Como agradecimiento por la conquista de la Galia, no estaba mal.
EL RUBICÓN
Los titubeos de César antes de desencadenar la guerra civil han constituido el gozo de muchos escritores y la fortuna de un riachuelo del que, de otro modo, nadie conocería el nombre; el Rubicón Éste marcaba, cerca de Rímini, la frontera entre la Galia Cisalpina, donde el procónsul tenía derecho de apostar sus soldados, y la verdadera Italia, donde la Ley le vedaba conducirlos; y fue en sus orillas que los historiadores describieron a César meditabundo y roído por las dudas. Pero el hecho es que cuando César llegó allí, había tomado ya la decisión o, mejor dicho, se la habían impuesto ya.

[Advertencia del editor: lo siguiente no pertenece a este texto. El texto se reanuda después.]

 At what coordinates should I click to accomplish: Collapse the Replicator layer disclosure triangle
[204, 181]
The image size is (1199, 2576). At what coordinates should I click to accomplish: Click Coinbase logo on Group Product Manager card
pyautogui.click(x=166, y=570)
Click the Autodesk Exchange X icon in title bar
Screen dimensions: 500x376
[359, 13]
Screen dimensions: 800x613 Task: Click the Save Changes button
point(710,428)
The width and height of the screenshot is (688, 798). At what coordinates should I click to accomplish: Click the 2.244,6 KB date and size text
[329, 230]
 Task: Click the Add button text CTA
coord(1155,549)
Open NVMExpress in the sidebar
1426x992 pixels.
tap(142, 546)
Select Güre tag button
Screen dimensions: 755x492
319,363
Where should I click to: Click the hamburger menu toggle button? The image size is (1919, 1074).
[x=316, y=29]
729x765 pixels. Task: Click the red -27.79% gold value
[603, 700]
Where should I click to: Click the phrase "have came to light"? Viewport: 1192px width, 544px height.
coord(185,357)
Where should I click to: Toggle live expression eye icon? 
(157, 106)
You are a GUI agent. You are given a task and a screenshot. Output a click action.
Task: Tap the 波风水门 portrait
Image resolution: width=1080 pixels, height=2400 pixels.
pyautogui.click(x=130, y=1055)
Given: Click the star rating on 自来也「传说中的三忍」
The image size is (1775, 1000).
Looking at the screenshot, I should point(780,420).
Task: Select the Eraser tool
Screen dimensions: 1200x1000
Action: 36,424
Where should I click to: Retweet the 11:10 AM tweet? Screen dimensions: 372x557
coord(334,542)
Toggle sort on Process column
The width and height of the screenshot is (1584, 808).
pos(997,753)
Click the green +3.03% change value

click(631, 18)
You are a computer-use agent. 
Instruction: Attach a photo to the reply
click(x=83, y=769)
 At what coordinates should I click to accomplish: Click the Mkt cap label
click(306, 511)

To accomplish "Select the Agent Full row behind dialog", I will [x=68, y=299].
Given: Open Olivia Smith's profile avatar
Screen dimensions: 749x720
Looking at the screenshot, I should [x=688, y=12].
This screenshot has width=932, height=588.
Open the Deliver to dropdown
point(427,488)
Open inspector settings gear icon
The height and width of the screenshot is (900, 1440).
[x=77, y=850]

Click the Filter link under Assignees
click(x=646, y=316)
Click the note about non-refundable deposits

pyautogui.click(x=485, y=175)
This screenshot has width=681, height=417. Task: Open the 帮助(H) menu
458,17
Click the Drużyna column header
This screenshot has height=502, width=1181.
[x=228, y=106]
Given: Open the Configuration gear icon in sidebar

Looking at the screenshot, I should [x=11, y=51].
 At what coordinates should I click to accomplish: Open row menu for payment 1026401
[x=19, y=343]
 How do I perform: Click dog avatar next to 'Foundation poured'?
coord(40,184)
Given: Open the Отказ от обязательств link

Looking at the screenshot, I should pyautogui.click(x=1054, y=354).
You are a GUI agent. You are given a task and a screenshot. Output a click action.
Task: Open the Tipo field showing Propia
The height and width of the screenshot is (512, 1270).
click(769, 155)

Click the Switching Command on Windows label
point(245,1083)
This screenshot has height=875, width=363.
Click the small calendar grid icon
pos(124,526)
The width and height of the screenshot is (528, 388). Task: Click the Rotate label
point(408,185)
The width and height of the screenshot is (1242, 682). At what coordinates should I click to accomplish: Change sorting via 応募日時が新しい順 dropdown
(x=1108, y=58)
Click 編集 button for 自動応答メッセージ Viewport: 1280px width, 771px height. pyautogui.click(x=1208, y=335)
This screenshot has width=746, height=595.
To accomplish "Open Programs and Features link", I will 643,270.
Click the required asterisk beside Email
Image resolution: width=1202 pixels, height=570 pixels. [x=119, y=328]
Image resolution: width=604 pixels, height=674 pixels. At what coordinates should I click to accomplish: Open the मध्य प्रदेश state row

Con tal de evitar una lucha entre romanos, había aceptado todas las proposiciones presentadas por Pompeyo y por el Senado, que ya no eran más que una sola cosa: mandar una de sus escasas legiones a Oriente para vengar a Craso y devolver otra a Pompeyo que se la había prestado para las operaciones en la Galia. Pero cuando el Senado le contestó definitivamente impidiéndole concurrir al Consulado y poniéndole en el dilema: o dispersar al Ejército, o ser declarado enemigo público, comprendió que, de escoger la primera alternativa, se entregaba inerme en manos de un Estado que quería su pellejo. Presentó otra propuesta más, que sus lugartenientes Curión y Antonio fueron a leer, en forma de carta, en el Senado; él licenciaría a ocho de sus diez legiones si se le prolongaba la gobernación de la Galia hasta el 48. Pompeyo y Cicerón se pronunciaron a favor, pero el cónsul Léntulo echó de la sala a los dos mensajeros y Catón y Marcelo pidieron al Senado, que asintió a desgana, que otorgase a Pompeyo los poderes necesarios para impedir que «se causara perjuicio a la cosa pública». Era la fórmula de aplicación de la ley marcial. Que ponía definitivamente a César entre la espada y la pared.